A nurse is assisting with the care of a client who has partial-thickness and full-thickness burns to his upper torso and face. Which of the following actions should the nurse take to prevent infection?
- A. Place new linen on the client's bed every other day.
- B. Change gloves between sites when providing wound care to multiple wounds.
- C. Change the dressing on infected wounds first.

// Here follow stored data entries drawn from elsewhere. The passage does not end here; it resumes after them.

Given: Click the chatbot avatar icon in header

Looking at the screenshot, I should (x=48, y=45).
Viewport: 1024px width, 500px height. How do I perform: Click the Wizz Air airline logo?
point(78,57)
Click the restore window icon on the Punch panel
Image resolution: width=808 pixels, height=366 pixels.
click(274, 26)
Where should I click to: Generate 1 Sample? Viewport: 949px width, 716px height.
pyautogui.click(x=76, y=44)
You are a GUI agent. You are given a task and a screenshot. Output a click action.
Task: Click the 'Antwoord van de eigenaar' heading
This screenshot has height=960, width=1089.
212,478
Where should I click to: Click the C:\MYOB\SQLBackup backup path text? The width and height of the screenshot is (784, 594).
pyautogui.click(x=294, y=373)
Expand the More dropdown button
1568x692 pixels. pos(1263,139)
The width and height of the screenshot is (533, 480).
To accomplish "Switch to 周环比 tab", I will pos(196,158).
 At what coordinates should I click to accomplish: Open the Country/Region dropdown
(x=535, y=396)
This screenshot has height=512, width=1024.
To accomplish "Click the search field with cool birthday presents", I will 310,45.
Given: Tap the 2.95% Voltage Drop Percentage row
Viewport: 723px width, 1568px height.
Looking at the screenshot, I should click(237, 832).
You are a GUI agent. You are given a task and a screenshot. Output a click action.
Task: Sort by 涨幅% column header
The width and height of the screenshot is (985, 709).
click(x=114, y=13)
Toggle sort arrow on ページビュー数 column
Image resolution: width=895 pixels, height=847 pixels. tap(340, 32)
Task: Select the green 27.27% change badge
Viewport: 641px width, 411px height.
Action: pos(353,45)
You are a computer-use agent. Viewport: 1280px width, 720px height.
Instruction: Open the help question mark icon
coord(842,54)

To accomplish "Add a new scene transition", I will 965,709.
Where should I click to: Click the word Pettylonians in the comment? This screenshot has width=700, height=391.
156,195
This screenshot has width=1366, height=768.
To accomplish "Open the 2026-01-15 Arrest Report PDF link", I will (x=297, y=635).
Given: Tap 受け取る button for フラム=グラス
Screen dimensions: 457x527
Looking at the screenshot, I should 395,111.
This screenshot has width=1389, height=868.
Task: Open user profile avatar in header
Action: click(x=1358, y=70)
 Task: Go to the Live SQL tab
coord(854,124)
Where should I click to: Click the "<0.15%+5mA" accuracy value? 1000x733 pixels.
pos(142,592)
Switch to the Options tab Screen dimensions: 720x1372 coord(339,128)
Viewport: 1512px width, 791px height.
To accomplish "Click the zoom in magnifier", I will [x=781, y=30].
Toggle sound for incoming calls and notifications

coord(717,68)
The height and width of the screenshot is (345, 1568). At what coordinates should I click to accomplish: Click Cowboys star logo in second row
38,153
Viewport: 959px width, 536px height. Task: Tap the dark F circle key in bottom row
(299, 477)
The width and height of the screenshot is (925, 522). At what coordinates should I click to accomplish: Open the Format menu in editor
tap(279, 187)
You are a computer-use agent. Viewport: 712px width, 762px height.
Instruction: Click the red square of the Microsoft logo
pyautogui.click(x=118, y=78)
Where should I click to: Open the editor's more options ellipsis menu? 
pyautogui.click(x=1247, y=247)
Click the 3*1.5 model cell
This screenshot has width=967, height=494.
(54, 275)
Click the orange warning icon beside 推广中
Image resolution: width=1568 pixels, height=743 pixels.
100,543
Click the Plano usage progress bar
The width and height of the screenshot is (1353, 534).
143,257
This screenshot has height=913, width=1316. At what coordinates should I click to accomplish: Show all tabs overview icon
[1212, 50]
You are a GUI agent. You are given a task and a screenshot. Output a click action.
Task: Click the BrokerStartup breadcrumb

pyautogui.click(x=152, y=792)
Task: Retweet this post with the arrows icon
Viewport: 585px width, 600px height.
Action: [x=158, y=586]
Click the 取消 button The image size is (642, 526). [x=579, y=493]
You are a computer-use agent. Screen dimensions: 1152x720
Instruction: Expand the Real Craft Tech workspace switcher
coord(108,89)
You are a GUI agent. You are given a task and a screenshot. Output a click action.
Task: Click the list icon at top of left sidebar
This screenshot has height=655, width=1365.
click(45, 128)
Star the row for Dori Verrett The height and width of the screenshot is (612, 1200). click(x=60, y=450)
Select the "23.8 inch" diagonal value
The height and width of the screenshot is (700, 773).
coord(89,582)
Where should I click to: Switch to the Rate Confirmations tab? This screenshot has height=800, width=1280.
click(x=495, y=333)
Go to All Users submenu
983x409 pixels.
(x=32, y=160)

- D. Monitor vital signs every 4 hr.
Correct Answer: B
Rationale: Place new linen on the client's bed every other day: While changing linen regularly is important for maintaining cleanliness and preventing infection, waiting every other day may not be sufficient for a client with burns, especially if there is wound drainage or soiling. Linens should be changed more frequently, ideally daily or as needed, to ensure cleanliness and prevent the spread of infection. Change gloves between sites when providing wound care to multiple wounds: This is a correct action. Changing gloves between sites when providing wound care helps prevent the spread of infection from one wound to another. It reduces the risk of cross-contamination and helps maintain a sterile environment during wound care procedures. Change the dressing on infected wounds first: This is incorrect. Dressings on infected wounds should be changed promptly to prevent the spread of infection. However, changing the dressing on infected wounds first may lead to contamination of other wound sites if proper precautions are not taken. It's important to follow proper infection control procedures, including changing gloves between wound sites and using aseptic technique. Monitor vital signs every 4 hr: Monitoring vital signs is important for assessing the client's overall condition, but it is not directly related to preventing infection. Vital signs may indicate signs of infection, such as fever or increased heart rate, but they do not prevent infection on their own. Other measures, such as wound care and infection control practices, are more directly related to preventing infection in clients with burns.